YOUR INSTRUCTIONS>
Please copy the items starting at the first one and ending at the line containing "[x=26, y=194]", requests included, and scale each coordinate in the answers by 0.7, rounding to whole numbers with halves rounded up.

[Dataset items]
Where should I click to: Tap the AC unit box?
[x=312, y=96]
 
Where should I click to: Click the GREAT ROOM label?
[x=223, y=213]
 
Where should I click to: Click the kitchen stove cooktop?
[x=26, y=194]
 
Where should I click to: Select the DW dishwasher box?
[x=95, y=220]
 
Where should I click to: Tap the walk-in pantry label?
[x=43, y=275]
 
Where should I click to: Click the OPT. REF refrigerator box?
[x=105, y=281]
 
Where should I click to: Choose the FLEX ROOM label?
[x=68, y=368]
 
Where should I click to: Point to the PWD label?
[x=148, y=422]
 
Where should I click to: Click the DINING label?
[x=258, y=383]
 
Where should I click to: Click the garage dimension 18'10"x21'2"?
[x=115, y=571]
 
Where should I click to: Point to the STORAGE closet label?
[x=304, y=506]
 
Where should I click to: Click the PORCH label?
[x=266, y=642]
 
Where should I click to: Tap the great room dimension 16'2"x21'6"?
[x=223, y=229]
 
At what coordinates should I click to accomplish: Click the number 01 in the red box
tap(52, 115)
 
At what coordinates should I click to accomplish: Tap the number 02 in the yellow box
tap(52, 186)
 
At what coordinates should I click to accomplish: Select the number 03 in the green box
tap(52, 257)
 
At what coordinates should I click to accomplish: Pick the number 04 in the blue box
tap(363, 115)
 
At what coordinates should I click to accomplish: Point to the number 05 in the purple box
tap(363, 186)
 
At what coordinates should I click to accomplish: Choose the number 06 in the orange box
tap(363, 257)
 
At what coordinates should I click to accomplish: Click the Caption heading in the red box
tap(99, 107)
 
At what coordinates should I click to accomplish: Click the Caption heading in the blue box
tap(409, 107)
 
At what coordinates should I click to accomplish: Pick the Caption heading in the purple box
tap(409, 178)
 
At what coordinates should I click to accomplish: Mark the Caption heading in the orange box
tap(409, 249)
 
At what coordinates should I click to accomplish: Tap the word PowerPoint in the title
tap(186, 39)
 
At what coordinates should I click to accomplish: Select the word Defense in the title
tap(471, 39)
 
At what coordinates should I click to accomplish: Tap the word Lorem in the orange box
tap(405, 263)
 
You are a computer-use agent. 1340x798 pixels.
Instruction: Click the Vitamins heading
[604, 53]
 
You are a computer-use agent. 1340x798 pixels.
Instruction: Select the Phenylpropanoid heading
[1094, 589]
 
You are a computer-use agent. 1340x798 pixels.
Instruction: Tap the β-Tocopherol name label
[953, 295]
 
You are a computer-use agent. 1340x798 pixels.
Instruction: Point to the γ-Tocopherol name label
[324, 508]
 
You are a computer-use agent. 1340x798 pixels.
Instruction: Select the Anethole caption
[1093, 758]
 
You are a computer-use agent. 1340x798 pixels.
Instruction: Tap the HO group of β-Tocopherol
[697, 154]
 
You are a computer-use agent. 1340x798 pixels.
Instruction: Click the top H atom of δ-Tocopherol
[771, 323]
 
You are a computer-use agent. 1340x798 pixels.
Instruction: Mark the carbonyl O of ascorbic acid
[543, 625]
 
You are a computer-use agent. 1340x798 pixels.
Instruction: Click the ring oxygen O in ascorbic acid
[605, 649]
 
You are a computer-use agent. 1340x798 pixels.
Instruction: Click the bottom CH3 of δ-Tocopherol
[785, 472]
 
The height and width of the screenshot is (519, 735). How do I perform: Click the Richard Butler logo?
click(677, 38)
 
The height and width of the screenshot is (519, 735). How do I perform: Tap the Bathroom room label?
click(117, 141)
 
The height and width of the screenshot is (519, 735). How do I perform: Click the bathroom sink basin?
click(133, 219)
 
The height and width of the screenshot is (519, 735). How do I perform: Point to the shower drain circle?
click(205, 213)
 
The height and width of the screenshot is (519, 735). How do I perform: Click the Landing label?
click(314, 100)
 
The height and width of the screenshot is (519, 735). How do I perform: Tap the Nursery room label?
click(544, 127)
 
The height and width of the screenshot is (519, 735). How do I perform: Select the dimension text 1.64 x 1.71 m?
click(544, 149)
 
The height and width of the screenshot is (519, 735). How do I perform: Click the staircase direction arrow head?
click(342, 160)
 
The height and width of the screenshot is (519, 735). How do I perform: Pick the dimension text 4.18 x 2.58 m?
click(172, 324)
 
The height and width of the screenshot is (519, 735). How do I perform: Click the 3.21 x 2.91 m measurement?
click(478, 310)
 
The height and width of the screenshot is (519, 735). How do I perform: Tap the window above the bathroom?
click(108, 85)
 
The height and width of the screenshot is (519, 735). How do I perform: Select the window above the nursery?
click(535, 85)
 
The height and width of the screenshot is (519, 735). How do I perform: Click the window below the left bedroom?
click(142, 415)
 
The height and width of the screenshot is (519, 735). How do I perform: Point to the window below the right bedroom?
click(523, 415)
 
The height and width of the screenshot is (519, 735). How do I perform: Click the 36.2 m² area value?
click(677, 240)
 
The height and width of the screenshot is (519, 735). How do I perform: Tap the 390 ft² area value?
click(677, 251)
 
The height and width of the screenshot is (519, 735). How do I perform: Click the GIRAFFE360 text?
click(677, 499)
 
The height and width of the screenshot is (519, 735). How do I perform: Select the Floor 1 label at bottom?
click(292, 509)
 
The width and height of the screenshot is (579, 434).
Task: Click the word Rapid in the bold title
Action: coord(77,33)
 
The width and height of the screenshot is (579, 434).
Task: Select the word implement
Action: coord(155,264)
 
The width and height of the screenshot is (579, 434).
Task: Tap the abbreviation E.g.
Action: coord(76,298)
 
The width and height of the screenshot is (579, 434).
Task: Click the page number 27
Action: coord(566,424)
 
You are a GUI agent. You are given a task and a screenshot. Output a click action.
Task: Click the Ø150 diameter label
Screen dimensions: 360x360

SOLVED PROBLEM>
Where should I click to: Tap the AC unit box?
[x=218, y=67]
 
Where should I click to: Click the GREAT ROOM label?
[x=156, y=149]
 
Where should I click to: Click the kitchen stove cooktop?
[x=18, y=136]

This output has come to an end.